GDPR is fast approaching, coming into effect on May 25 this year. While countless online articles suggest that many companies are unprepared for the new data protection regulations, it is becoming increasingly impossible to ‘not know’ about GDPR, or have at least some understanding of what it entails.
Despite the 160-odd requirements which make up the regulations, the most prominent headlines tend to be focused on the unprecedented fines, and the super-short timelines for reporting data leaks or breaches. It’s daunting, but there is still plenty of time to review your practices, and get prepared. Office 365 has various features to help tenants achieve GDPR compliance, including auto-label policies for classifying data, DLP policies for PII (Personally Identifiable Information), and the Compliance Manager dashboard.
Under the General Data Protection Regulation, organisations that experience a data breach are obliged to notify authorities within 72 hours of its occurrence.
The problem with this is twofold: you need to have a strong, repeatable, fail-proof strategy for detecting incidents within this timeframe; and you need to be able to retain audit data for enough time to deal with potential incidents or enquiries. If you do experience a data breach or face accusations of misconduct, the investigation procedure can be long and arduous, you need to ensure that the data you need remains available throughout this process.

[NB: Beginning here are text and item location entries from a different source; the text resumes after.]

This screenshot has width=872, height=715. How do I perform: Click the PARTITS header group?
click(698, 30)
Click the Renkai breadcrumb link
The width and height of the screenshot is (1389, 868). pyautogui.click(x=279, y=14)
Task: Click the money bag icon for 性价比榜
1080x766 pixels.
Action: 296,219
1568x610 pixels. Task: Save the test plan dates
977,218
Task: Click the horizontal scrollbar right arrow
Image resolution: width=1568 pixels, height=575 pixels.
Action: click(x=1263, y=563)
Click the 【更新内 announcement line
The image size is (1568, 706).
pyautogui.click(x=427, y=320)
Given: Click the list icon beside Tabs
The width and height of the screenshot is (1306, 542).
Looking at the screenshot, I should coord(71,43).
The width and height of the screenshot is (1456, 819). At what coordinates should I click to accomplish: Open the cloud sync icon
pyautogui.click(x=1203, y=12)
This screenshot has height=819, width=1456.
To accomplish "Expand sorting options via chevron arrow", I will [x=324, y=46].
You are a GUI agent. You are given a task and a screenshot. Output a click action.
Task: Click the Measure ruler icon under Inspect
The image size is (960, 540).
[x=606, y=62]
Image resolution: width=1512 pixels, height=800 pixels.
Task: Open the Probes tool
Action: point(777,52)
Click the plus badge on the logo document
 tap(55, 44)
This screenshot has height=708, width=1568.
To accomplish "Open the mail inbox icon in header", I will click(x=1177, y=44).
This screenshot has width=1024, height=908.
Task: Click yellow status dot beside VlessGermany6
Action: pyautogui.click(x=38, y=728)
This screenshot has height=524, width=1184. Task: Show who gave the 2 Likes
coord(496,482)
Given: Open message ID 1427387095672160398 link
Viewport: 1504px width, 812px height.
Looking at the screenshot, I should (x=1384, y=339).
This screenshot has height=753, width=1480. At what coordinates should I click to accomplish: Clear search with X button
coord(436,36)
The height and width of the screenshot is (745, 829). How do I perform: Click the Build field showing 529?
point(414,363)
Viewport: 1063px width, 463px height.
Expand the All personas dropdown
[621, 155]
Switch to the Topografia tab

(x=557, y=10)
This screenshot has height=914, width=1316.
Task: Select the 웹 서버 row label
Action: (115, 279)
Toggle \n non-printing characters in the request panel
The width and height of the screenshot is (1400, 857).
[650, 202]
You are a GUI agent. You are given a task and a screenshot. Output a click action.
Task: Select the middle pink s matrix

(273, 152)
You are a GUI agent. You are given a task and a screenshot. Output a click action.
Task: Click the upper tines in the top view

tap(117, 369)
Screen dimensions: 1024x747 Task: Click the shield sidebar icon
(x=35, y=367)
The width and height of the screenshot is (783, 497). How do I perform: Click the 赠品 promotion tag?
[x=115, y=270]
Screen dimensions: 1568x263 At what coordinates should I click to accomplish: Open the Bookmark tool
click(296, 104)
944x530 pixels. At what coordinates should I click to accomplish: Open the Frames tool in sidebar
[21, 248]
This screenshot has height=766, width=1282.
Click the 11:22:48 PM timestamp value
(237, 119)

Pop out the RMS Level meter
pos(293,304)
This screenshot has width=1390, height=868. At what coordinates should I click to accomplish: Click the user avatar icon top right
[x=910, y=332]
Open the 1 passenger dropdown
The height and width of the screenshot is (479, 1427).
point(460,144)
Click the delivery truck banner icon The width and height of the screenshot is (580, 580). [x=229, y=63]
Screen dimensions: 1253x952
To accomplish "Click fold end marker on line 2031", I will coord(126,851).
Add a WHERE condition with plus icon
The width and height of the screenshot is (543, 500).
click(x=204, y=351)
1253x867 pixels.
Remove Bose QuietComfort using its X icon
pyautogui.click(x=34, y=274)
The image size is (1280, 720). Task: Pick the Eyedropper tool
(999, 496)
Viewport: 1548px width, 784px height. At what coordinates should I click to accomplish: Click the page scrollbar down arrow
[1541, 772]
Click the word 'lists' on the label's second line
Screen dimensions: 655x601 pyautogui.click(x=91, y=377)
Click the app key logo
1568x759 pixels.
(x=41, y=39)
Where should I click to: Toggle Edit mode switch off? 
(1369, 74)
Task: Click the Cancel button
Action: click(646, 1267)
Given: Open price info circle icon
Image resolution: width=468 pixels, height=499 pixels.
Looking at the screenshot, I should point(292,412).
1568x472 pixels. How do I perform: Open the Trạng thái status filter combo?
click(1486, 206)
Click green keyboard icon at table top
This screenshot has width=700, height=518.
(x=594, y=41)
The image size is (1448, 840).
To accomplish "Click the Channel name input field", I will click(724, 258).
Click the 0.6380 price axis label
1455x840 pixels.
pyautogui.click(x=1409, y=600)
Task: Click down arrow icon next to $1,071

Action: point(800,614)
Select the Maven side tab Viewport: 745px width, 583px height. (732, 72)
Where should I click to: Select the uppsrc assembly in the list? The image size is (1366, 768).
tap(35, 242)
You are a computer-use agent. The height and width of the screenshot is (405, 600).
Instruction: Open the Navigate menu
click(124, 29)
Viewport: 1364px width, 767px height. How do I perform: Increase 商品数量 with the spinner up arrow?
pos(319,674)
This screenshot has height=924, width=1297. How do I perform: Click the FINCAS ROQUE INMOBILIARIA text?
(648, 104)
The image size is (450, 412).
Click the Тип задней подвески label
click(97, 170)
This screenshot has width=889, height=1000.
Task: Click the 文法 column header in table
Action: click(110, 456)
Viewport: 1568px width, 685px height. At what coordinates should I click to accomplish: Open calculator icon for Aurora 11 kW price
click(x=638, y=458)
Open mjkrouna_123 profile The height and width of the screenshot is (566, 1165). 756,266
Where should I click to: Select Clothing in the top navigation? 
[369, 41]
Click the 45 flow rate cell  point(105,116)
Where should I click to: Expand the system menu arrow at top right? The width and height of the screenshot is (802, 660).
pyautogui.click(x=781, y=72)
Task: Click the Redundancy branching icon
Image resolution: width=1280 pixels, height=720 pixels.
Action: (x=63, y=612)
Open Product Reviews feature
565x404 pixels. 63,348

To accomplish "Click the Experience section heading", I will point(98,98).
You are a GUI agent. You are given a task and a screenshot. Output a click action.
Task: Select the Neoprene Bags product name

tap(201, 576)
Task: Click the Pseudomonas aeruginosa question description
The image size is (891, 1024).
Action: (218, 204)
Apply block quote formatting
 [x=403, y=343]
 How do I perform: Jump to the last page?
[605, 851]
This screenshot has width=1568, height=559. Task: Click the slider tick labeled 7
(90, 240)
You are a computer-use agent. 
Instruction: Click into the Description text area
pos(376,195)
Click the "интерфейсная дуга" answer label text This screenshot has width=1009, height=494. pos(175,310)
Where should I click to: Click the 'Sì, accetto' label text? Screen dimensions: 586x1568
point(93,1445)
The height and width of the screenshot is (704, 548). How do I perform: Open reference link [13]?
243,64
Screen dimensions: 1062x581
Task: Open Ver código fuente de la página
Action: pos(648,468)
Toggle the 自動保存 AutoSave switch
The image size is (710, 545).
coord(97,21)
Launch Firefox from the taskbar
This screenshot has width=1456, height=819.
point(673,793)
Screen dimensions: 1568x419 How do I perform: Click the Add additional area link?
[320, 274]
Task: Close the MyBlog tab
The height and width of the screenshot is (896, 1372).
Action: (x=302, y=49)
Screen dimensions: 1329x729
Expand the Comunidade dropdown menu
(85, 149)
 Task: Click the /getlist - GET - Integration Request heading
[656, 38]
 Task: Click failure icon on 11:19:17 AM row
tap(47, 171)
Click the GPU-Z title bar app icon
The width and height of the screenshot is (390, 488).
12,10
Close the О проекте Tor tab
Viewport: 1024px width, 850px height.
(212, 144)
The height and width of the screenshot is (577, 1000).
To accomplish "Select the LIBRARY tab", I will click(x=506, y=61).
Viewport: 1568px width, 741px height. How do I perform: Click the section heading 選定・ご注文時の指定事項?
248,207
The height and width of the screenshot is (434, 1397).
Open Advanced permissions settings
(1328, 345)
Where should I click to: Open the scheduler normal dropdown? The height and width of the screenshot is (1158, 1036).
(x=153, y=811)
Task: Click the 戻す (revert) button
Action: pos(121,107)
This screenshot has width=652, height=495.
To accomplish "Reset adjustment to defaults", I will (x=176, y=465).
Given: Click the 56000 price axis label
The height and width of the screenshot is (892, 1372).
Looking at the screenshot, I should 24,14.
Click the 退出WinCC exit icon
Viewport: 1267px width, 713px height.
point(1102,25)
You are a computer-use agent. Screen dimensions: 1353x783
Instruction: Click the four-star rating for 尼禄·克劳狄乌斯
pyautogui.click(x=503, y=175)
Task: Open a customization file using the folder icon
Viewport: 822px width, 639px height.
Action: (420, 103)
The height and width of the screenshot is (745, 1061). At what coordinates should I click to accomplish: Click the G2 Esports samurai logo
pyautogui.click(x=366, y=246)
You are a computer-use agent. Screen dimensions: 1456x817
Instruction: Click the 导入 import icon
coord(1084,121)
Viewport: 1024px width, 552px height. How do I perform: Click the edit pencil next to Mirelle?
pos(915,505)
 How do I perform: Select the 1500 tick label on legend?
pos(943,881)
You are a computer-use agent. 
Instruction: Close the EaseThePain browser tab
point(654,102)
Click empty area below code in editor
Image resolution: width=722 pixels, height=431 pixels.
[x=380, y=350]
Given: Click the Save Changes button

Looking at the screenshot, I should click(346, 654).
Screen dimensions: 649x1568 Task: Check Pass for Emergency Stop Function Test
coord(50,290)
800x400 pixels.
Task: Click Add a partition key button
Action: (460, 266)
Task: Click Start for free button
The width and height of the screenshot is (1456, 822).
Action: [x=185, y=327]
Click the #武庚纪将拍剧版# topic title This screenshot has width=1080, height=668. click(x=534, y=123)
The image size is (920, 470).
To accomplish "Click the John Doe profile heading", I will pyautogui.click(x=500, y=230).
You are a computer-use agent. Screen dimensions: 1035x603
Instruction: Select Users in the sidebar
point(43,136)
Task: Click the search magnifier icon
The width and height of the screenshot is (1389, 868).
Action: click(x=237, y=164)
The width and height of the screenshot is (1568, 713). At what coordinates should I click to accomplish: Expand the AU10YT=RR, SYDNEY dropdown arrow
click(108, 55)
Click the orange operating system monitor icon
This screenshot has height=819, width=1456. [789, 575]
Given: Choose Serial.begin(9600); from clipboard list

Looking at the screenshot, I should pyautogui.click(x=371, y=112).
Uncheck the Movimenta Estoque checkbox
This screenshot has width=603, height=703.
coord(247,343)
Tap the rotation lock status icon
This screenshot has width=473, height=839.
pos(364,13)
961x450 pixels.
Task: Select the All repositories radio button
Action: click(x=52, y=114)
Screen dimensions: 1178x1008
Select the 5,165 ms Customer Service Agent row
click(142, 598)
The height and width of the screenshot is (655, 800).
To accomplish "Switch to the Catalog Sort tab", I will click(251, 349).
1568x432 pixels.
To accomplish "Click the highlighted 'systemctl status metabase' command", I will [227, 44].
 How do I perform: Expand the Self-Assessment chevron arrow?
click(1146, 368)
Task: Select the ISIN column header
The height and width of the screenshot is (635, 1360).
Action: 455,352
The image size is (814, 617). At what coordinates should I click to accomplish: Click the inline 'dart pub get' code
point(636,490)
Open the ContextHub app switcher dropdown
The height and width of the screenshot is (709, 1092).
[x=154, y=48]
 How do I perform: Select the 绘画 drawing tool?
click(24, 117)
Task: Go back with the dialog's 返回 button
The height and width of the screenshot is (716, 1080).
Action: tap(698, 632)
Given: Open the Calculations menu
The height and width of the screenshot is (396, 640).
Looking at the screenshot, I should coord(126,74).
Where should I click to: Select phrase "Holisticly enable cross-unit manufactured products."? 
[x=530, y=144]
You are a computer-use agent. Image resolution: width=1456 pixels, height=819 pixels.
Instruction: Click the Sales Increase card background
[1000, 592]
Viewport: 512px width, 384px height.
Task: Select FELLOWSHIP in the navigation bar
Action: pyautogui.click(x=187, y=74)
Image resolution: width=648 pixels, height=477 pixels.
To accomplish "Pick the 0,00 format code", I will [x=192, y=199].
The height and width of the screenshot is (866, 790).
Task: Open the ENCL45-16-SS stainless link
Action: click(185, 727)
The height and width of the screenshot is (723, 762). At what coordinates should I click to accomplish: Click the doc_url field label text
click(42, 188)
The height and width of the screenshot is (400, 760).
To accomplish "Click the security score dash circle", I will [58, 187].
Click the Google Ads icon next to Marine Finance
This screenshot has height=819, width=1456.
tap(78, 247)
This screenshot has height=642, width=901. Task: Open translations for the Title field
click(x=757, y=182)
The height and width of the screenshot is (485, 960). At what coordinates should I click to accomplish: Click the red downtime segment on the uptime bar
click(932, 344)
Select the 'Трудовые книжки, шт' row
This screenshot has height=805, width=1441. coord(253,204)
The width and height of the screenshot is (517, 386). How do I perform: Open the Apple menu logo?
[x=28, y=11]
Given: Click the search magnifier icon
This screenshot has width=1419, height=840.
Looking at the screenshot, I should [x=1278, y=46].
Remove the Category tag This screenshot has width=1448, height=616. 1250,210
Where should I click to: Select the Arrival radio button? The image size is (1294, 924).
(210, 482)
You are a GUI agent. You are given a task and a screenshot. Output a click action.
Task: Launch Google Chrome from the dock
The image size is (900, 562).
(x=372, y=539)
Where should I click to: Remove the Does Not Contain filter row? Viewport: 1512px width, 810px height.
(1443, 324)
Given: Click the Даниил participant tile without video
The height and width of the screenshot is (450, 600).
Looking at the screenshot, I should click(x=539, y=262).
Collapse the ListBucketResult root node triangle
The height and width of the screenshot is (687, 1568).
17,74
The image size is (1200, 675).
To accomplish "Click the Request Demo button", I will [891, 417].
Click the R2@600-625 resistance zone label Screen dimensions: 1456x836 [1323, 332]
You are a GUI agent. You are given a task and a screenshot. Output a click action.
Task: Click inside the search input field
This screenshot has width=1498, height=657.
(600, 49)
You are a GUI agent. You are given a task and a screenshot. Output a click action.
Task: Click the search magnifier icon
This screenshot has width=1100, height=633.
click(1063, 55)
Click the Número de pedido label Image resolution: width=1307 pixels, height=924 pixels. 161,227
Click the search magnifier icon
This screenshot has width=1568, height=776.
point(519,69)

One area of the Office 365 Security and Compliance Center that can help you comply with this requirement is the Office 365 Audit log. The tool logs user and service activities for SharePoint Online, OneDrive for Business, Exchange Online, Teams, Azure Active Directory, and Sway. Once enabled (and this bit is important – find out more here), the Audit Log will show you a full view of events which can be searched and refined.
Information overload
The amount of data available through the audit log is both a blessing and a curse, depending on how you approach it. Even in a relatively small tenant, the log holds a vast amount of information, and a large percentage of this is your regular, non-threatening, run of the mill Office 365 activity. To effectively drown out the noise, you need to familiarise yourself with filtering – to remove any irrelevant service-generated events for example, and get to grips with the search functionality, and terms that could deliver the detail you’re looking for.
Here are some search terms for GDPR-relevant activities that Microsoft give: Downloaded file, accessed file, shared file, copied file, accepted access request, accepted sharing invitation, created sharing invitations.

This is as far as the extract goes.